I thought the world's smallest number is the fraction of a cent I will file off a 2017 penny with my nail file and give to the evangelists at my door wanting to convert me and get me to give them money? (I dig out my minister credentials and I never see them again, for some reason they don't try to convert ministers.)
Smallest number has to be Infinity-1 zeros to the right of a decimal ending with a 1. Or the amount of time Paul and many of the rest of us have for various 'douche-bags' as Paul eloquently puts it.
Oh no, the whole decimal versus fraction debate again I am pretty sure I got divorced over this one once.
My ex-wife was a teacher and taught 5th graders and as a joke gave me one of their tests.

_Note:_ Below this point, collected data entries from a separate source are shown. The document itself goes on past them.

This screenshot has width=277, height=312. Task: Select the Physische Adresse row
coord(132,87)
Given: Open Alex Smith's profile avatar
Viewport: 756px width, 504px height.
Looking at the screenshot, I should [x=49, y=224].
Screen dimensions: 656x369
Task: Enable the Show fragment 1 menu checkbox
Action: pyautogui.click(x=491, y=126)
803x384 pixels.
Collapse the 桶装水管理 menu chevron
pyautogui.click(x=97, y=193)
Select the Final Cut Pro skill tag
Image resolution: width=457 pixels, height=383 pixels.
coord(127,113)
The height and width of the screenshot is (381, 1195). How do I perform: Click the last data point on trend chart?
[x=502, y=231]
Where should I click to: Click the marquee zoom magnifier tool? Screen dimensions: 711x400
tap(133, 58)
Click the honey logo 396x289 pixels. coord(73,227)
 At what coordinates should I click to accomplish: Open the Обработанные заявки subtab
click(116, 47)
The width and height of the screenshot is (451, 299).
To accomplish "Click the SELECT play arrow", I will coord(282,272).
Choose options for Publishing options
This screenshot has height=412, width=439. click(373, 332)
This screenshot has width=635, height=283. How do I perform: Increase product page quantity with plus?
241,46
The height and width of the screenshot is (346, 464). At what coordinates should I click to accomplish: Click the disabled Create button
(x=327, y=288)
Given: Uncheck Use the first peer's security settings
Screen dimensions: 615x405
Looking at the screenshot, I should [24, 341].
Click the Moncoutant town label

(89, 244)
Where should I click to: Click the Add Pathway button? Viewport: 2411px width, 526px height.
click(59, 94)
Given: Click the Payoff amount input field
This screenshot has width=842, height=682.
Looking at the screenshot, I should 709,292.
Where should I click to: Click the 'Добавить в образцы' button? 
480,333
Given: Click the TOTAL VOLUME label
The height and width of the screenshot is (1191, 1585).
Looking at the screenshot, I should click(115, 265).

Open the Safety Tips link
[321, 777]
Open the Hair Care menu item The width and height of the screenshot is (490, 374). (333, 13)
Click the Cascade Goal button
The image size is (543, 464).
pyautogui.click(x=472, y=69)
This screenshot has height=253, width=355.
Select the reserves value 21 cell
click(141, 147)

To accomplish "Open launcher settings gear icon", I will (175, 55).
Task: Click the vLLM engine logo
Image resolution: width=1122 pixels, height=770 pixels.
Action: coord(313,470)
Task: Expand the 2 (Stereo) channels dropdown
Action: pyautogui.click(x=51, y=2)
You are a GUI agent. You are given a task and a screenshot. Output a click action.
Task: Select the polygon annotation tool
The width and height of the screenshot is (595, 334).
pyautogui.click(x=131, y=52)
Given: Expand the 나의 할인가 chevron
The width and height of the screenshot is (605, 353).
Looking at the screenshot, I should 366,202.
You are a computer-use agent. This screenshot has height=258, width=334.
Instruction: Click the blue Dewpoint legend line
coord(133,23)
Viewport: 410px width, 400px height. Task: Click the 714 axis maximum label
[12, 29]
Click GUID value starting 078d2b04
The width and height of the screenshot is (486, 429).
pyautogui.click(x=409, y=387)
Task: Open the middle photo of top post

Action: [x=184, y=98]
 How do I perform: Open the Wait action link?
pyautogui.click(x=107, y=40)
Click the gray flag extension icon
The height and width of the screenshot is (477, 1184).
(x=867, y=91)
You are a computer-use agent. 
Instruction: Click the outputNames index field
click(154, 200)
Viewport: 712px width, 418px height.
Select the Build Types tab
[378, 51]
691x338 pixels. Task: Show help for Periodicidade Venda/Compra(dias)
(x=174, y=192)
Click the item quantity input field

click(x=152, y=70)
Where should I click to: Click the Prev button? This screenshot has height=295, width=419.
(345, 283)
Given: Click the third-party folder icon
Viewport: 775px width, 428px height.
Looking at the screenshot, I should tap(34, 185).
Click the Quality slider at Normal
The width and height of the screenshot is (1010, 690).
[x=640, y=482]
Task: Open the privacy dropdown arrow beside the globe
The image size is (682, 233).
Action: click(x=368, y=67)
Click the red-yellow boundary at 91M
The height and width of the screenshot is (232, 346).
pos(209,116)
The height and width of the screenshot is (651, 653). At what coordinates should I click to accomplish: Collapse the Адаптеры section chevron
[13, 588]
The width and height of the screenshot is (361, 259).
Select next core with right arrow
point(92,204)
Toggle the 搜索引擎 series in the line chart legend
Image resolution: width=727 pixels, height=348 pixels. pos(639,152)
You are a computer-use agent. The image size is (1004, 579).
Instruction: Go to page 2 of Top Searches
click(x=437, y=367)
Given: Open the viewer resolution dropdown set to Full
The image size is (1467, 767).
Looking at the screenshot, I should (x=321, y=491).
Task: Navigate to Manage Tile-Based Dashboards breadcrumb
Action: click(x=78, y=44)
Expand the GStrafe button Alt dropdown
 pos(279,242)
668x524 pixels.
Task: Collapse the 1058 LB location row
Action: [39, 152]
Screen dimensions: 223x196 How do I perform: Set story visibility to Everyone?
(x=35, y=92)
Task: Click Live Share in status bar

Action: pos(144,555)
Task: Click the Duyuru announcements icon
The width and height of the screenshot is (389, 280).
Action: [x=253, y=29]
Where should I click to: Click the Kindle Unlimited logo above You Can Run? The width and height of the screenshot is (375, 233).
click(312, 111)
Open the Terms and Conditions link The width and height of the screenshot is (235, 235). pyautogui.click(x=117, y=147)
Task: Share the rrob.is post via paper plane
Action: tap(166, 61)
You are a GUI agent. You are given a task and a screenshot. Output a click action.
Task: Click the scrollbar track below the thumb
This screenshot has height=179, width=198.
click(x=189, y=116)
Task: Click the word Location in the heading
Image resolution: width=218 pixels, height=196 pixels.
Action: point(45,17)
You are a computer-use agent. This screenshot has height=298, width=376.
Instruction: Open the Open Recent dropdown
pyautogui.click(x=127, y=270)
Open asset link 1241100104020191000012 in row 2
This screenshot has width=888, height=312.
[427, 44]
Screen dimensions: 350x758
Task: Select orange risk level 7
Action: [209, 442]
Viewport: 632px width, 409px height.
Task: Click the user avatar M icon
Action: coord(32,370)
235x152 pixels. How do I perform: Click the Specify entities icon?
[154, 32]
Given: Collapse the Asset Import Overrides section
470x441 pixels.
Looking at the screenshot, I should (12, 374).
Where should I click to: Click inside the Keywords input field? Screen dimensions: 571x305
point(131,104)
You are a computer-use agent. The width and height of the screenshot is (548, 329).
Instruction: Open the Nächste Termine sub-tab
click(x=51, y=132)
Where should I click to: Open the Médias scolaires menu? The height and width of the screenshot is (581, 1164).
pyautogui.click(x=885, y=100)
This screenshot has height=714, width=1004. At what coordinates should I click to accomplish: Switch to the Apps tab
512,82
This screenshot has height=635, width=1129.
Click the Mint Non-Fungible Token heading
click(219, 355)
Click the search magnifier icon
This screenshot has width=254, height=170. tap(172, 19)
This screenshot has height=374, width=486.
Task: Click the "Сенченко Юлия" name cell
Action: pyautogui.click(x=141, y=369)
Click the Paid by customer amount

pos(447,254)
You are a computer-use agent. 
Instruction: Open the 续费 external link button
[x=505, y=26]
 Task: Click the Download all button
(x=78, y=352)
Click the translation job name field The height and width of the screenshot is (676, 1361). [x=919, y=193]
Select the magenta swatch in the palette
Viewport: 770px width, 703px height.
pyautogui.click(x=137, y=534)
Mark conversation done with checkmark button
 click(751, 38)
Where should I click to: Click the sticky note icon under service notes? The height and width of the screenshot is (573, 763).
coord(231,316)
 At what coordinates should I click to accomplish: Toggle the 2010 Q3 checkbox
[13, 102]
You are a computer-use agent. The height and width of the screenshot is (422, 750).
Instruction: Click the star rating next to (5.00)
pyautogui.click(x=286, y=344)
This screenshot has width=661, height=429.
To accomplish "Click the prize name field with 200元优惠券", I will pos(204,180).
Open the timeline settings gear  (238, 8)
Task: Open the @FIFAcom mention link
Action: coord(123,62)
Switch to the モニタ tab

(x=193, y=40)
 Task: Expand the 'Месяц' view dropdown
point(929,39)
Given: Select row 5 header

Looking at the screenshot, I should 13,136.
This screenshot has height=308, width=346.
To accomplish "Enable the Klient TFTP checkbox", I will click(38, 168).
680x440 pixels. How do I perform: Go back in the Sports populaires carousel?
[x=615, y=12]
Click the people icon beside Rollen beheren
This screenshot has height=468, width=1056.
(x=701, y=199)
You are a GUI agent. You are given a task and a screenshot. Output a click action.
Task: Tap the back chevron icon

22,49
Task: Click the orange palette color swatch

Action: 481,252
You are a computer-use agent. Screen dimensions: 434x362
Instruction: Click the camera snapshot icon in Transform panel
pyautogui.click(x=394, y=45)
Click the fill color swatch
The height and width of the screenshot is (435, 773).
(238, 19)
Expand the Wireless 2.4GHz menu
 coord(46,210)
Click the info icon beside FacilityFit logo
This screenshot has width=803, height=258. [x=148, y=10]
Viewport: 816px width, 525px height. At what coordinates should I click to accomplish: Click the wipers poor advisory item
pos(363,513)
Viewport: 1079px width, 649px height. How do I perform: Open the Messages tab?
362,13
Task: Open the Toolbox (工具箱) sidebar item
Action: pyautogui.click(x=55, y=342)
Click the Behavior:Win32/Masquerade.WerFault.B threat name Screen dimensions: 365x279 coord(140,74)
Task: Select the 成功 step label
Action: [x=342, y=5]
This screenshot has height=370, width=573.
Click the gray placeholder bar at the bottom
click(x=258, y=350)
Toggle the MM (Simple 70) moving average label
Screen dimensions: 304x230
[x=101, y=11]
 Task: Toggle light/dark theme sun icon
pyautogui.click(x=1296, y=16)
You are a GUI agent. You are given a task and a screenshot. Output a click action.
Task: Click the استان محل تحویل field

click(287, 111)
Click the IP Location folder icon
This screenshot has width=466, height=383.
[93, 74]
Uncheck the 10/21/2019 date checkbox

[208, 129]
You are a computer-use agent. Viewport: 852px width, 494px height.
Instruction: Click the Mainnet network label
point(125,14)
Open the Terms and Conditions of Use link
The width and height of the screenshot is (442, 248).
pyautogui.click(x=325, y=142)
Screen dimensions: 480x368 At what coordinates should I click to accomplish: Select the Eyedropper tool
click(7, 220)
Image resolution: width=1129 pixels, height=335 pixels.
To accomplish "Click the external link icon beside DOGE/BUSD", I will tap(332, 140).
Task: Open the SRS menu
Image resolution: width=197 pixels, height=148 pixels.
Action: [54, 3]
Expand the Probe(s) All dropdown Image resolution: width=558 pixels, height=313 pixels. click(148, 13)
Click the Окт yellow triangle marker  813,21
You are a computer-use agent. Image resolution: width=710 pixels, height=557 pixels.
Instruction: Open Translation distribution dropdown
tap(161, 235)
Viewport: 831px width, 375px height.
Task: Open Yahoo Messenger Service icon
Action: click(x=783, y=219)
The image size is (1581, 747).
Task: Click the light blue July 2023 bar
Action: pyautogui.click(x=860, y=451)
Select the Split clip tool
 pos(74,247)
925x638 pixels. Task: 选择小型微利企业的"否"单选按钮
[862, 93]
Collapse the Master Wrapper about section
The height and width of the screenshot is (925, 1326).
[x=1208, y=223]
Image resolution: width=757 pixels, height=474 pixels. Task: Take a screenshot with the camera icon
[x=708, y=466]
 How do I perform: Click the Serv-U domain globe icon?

I took it, did it, then handed it back to which she marked most of them wrong.
As a machinist/welder we do not work in fractions, we work in decimals because fractions do not exist in the real world. So I converted all the fractions to decimals, worked it up, converted my answers back, and handed it back. I was getting results like 63/64ths and that was NOT what she wanted, she wanted 7/8ths. I claimed I was more accurate, but you can never make a convincing argument to a pregnant teacher/wife.
But it is true, you cannot cut something into thirds for instance, the best you can do is cut it as close to 1/3 as the parameters you are working with allow. In my machinist world the LIMITATIONS of our machines was .00001, but it was hardly a third, we just stopped at that point because it was as far as we could go. (Fingerprints are about .008 so after that you cannot even feel the difference lower than that)
I figured in the end if she did not know that 63/64ths was more accurate then 7/8ths she needed to go, so I kicked her to the curb...or I guess as it really is in Maine, onto the other side of the rock wall.
Travis, in first and second passes in college I was told I was a generation too late, I have the 'knack' for being a machinist. One place I did work on manufacturing line we were processing wafer substrate and I was working with tolerances of half a micron. And could do it.
There is a point though that the tolerance needed versus what you can get is to be weighed. I was taught that in the mechanical engineering shop/lab classes. Or 'how not to have the shop foreman show up with your prototype in one hand and the biggest crescent wrench he can find in the other, and force feed you both through the orifice(s) of his choice'.
If the paper was presented in fractions, I would assume to have to work it as given, with fractions. If it has decimals, use decimals. If you are in a different number base, use that. If it's metric, you're going to use that. For schoolwork, you do it as presented (overthinking my calculus was always a big mess, I FINALLY learned).
So looking at this, I might assume some of the premise was wrong, the test was overthought. Now something on the order of where one batch working on the satellite used imperial and the other metric, that should have been caught! One system per project!